Sharp Nurses Reach Tentative Agreement After Historic Strike
- Nearly 5,800 Sharp nurses and healthcare professionals have reached a tentative agreement with Sharp HealthCare after a seven-month labor campaign.
- The agreement includes solid wage increases, strengthened sick leave protections, and preserved retirement benefits, addressing core patient safety and workforce retention concerns.
- The deal follows a one-day informational picket and a three-day Thanksgiving strike, one of the largest healthcare labor actions San Diego has seen in decades.
- Union leaders say the agreement is a win for nurses, patients, and the San Diego community, with a ratification vote expected soon.
After months of tense negotiations and a high-profile Thanksgiving week strike, nearly 5,800 registered nurses and healthcare professionals at Sharp HealthCare have reached a tentative agreement, according to a joint announcement from UNAC/UHCP and Sharp HealthCare.
The agreement brings an end to a seven-month labor campaign that spotlighted concerns over unsafe staffing, below-market wages, and punitive sick leave policies, issues nurses said were putting both patient care and frontline workers at risk.
What began as a strike authorization ultimately escalated into one of San Diego’s largest healthcare strikes in decades, culminating in a three-day walkout over Thanksgiving. Union leaders say the pressure forced meaningful movement at the bargaining table.
What the Tentative Agreement Includes
According to UNAC/UHCP, the tentative agreement focuses on retaining and attracting registered nurses while improving patient care conditions across Sharp facilities.
Key wins include:
- Solid wage increases designed to keep Sharp competitive in San Diego’s high-cost labor market
- Strengthened sick pay protections, allowing nurses to care for patients without risking discipline when ill
- Preservation of existing retirement benefits for nurses who dedicate years of service to Sharp
Union leaders emphasized that the agreement addresses the same core issues nurses had raised throughout the campaign.
“This tentative agreement is a big win not just for Sharp registered nurses but for Sharp’s patients and the San Diego community,” said Andrea Muir, RN, president of the UNAC/UHCP affiliate at Sharp and a member of the bargaining team.
“We addressed outstanding sick leave, wage, and retirement issues in a manner that benefits both patients and nurses. We would never have gotten this far without the solidarity and hard work of Sharp RNs, who stood strong together and would not give up.”
A Seven-Month Campaign That Put Patient Care Front and Center
The agreement follows a months-long effort by Sharp nurses that included:
- A one-day informational picket
- A three-day strike over Thanksgiving week
- Sustained public messaging focused on patient safety, staffing, and fairness
Throughout the campaign, nurses repeatedly emphasized they were “walking out for patients, not walking away from them.”
The strike drew widespread attention due to its timing during one of the busiest hospital weeks of the year and underscored broader staffing challenges facing healthcare systems nationwide.
Why This Matters for the Nursing Profession as a Whole
The Sharp HealthCare tentative agreement reflects a much larger shift happening across the nursing profession nationwide.
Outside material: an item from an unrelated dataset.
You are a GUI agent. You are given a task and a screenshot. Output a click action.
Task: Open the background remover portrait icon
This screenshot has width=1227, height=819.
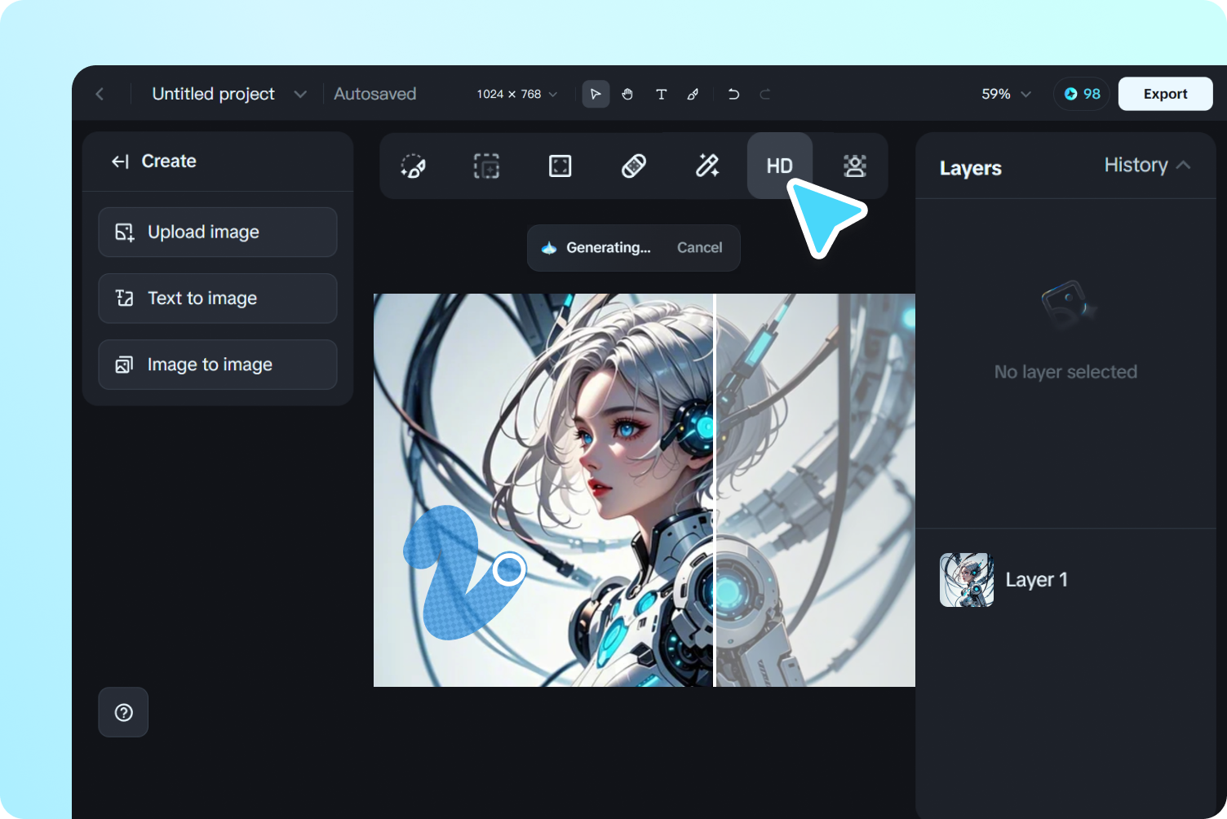[x=853, y=166]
As hospitals continue to grapple with staffing shortages, burnout, and retention crises, nurses are increasingly organizing around core issues that directly impact patient safety: safe staffing levels, fair compensation, and policies that allow nurses to be human, like staying home when sick without fear of discipline.
This seven-month campaign shows that sustained collective action can move large healthcare systems, even in high-cost, competitive labor markets. It also reinforces a message nurses across the country have been repeating for years: working conditions are patient care conditions.
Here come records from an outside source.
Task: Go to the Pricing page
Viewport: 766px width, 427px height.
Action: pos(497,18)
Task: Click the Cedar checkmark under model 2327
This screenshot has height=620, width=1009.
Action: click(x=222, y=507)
The visibility of the Sharp strike—especially its timing over Thanksgiving—signals to hospital executives, policymakers, and the public that nurses are no longer willing to absorb systemic failures in silence. For nurses everywhere, the agreement serves as both validation and precedent: advocacy works, solidarity matters, and patient-centered care starts with supporting the nurses at the bedside.
What Happens Next?
The UNAC/UHCP and Sharp Professional Nurses Network (SPNN) bargaining team will share full contract details with members in the coming days. A ratification vote is expected soon, which will determine whether the tentative agreement becomes final.
Until then, union leaders say nurses remain focused on the same goals that fueled the campaign:
- Protecting patient care
- Retaining experienced bedside nurses
- Ensuring safe, sustainable working conditions
- Securing fair and competitive compensation
After months on the picket line and at the bargaining table, Sharp nurses say the tentative agreement represents meaningful progress—for caregivers and the patients who rely on them every day.